• QUELLDOKUMENT:
━━━━━━━━━━━━━━━━━━━━

Das Geheimnis des Rohstoffgiganten

Ein schillernder Gründer, diskrete Geschäfte und satte Milliardengewinne: Der Rohstoffkonzern Glencore ist das größte Unternehmen der Schweiz, jetzt drängt es an die Börse. Den bisher so verschwiegenen Managern beschert das Probleme – und der Öffentlichkeit Einblicke in eine verborgene Welt.

Von Maria Marquart

Hamburg – Es sind nur vier dürre Absätze, die eine wundersame Geschichte erzählen sollen: den Aufstieg von Glencore zum weltgrößten Rohstoffhändler. Doch die spannendsten Kapitel seiner gut 40-jährigen Historie erwähnt das Unternehmen auf seiner Web-Seite nicht: dass Firmengründer Marc Rich von US-Ermittlern quer durch die Welt gejagt wurde und dass riskante und geheimnisumwitterte Geschäfte den Erfolg des Konzerns begründeten.

Nur Brancheninsider können bisher mit dem Namen des verschwiegenen Konzerns mit Sitz in der Schweiz etwas anfangen. Dabei spielt Glencore in einer Liga mit den ganz großen Dax-Unternehmen. Die Firma machte im vergangenen Jahr 145 Milliarden Dollar Umsatz – deutlich mehr als etwa Siemens. Die Zahl der Mitarbeiter: 57.000.

Doch bald dürfte der Rohstoffgigant bekannter werden. Denn Ende Mai will Glencore an die Börse. Auf rund 60 Milliarden Dollar taxieren Experten den Wert des Unternehmens – es dürfte einer der größten Börsengänge in der europäischen Wirtschaftsgeschichte werden.

━━━━━━━━━━━━━━━━━━━━

• EINGABEDATEN:
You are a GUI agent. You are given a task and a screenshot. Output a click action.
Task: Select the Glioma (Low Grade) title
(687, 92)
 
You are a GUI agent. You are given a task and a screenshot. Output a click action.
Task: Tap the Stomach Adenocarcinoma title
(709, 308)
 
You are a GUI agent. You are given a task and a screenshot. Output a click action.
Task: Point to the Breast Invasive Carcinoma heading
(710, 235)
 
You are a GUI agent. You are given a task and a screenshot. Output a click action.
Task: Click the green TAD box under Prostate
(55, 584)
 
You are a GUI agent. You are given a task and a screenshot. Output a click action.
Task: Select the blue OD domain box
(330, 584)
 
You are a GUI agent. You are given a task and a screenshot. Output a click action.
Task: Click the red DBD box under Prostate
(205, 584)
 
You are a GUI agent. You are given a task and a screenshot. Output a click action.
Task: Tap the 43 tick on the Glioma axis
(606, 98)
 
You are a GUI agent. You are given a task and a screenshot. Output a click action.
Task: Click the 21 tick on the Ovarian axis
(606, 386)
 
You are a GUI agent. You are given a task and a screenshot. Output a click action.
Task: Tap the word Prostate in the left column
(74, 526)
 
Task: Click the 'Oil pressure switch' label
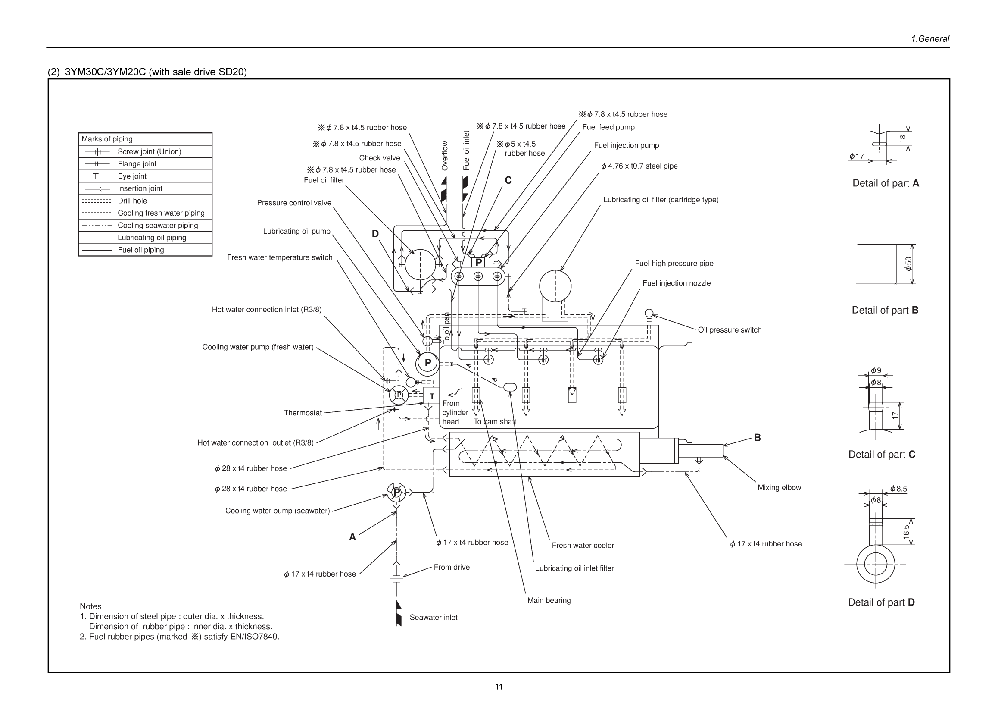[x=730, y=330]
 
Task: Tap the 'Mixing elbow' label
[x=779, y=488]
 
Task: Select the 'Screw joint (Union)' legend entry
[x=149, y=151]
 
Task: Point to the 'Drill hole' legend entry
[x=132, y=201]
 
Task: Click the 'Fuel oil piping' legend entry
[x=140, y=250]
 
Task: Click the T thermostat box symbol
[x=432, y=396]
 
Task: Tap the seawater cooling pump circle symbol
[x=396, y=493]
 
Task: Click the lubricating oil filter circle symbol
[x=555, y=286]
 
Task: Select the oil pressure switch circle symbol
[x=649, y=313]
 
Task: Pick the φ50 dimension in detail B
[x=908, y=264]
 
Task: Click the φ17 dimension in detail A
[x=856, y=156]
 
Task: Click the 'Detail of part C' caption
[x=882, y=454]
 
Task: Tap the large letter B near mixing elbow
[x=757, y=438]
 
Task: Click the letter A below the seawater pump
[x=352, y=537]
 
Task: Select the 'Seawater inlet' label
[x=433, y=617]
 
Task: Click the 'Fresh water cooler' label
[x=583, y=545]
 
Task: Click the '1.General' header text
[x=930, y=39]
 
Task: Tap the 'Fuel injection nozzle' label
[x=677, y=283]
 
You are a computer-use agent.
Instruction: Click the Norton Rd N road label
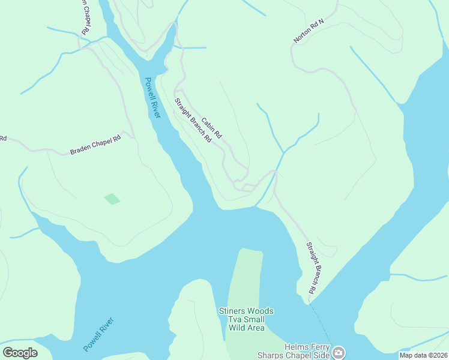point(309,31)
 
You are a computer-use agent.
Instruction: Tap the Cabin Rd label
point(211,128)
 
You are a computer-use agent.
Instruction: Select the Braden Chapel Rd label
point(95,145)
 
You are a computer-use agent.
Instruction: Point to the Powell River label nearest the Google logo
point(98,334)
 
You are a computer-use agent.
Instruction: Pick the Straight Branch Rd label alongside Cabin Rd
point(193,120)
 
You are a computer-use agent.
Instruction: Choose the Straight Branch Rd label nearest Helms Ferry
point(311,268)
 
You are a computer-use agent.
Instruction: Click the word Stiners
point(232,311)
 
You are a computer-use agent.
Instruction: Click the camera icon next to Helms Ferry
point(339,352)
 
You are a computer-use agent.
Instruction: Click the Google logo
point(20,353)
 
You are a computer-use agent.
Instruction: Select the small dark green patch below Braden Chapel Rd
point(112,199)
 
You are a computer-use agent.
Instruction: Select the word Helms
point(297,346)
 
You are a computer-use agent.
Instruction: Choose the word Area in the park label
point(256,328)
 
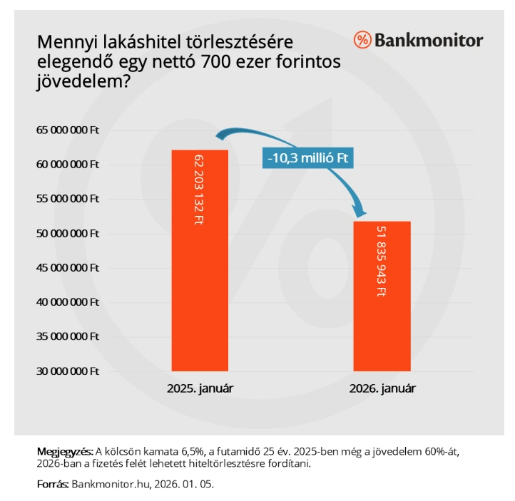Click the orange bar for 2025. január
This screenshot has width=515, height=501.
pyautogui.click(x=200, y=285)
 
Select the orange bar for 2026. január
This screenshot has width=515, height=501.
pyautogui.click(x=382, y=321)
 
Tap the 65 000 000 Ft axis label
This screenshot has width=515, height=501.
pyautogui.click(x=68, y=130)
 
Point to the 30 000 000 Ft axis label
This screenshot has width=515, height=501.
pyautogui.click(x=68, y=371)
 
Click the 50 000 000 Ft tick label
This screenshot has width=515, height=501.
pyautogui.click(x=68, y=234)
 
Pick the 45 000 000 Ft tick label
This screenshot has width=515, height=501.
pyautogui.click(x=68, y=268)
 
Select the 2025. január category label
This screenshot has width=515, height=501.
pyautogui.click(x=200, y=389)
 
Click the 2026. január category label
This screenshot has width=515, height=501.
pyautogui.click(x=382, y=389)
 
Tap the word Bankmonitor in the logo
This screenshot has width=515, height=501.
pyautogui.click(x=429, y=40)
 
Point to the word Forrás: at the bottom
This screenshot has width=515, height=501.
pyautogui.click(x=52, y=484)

━━━━━━━━━━━━━━━━━━━━

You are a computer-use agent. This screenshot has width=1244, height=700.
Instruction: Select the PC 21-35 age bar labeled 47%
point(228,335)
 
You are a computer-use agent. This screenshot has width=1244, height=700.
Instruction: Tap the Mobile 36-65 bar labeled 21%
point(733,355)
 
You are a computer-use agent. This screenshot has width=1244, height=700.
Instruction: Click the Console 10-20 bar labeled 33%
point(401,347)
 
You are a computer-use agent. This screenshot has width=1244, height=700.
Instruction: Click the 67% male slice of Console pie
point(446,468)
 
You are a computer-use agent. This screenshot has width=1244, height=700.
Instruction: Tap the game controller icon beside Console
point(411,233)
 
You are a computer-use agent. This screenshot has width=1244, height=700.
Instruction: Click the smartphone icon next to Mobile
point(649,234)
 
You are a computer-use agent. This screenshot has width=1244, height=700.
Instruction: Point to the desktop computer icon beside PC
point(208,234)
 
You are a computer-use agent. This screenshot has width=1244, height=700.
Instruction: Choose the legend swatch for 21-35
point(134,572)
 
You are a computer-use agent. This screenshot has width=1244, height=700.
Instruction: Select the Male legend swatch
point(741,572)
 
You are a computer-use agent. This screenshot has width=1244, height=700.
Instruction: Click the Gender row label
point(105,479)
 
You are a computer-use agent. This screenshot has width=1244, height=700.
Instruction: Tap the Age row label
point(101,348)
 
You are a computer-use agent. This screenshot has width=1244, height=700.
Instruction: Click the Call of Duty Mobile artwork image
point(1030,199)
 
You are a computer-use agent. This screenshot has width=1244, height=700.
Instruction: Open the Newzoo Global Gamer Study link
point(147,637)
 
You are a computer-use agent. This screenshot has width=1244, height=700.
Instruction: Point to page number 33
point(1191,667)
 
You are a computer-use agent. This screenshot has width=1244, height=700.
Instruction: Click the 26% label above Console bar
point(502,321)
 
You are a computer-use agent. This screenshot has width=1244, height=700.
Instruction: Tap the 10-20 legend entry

━━━━━━━━━━━━━━━━━━━━

• ERFORDERLICHE SCHRITTE:
1. Schreiben Sie den Artikel über den Rohstoffkonzern Glencore vollständig und unverändert ab.
2. Geben Sie aus den Datensätzen den Abschnitt von der Zeile mit „Task: Tap the large“ bis zur Zeile mit „point(98,334)“ wortwörtlich wieder, beide Zeilen eingeschlossen. Lassen Sie die Bilder dabei weg.

• ERGEBNISSE DER AUFGABEN:
1.
Das Geheimnis des Rohstoffgiganten

Ein schillernder Gründer, diskrete Geschäfte und satte Milliardengewinne: Der Rohstoffkonzern Glencore ist das größte Unternehmen der Schweiz, jetzt drängt es an die Börse. Den bisher so verschwiegenen Managern beschert das Probleme – und der Öffentlichkeit Einblicke in eine verborgene Welt.

Von Maria Marquart

Hamburg – Es sind nur vier dürre Absätze, die eine wundersame Geschichte erzählen sollen: den Aufstieg von Glencore zum weltgrößten Rohstoffhändler. Doch die spannendsten Kapitel seiner gut 40-jährigen Historie erwähnt das Unternehmen auf seiner Web-Seite nicht: dass Firmengründer Marc Rich von US-Ermittlern quer durch die Welt gejagt wurde und dass riskante und geheimnisumwitterte Geschäfte den Erfolg des Konzerns begründeten.

Nur Brancheninsider können bisher mit dem Namen des verschwiegenen Konzerns mit Sitz in der Schweiz etwas anfangen. Dabei spielt Glencore in einer Liga mit den ganz großen Dax-Unternehmen. Die Firma machte im vergangenen Jahr 145 Milliarden Dollar Umsatz – deutlich mehr als etwa Siemens. Die Zahl der Mitarbeiter: 57.000.

Doch bald dürfte der Rohstoffgigant bekannter werden. Denn Ende Mai will Glencore an die Börse. Auf rund 60 Milliarden Dollar taxieren Experten den Wert des Unternehmens – es dürfte einer der größten Börsengänge in der europäischen Wirtschaftsgeschichte werden.

2.
Task: Tap the large letter B near mixing elbow
[x=757, y=438]
 
Task: Click the letter A below the seawater pump
[x=352, y=537]
 
Task: Select the 'Seawater inlet' label
[x=433, y=617]
 
Task: Click the 'Fresh water cooler' label
[x=583, y=545]
 
Task: Click the '1.General' header text
[x=930, y=39]
 
Task: Tap the 'Fuel injection nozzle' label
[x=677, y=283]
 
You are a computer-use agent.
Instruction: Click the Norton Rd N road label
point(309,31)
 
You are a computer-use agent.
Instruction: Tap the Cabin Rd label
point(211,128)
 
You are a computer-use agent.
Instruction: Select the Braden Chapel Rd label
point(95,145)
 
You are a computer-use agent.
Instruction: Point to the Powell River label nearest the Google logo
point(98,334)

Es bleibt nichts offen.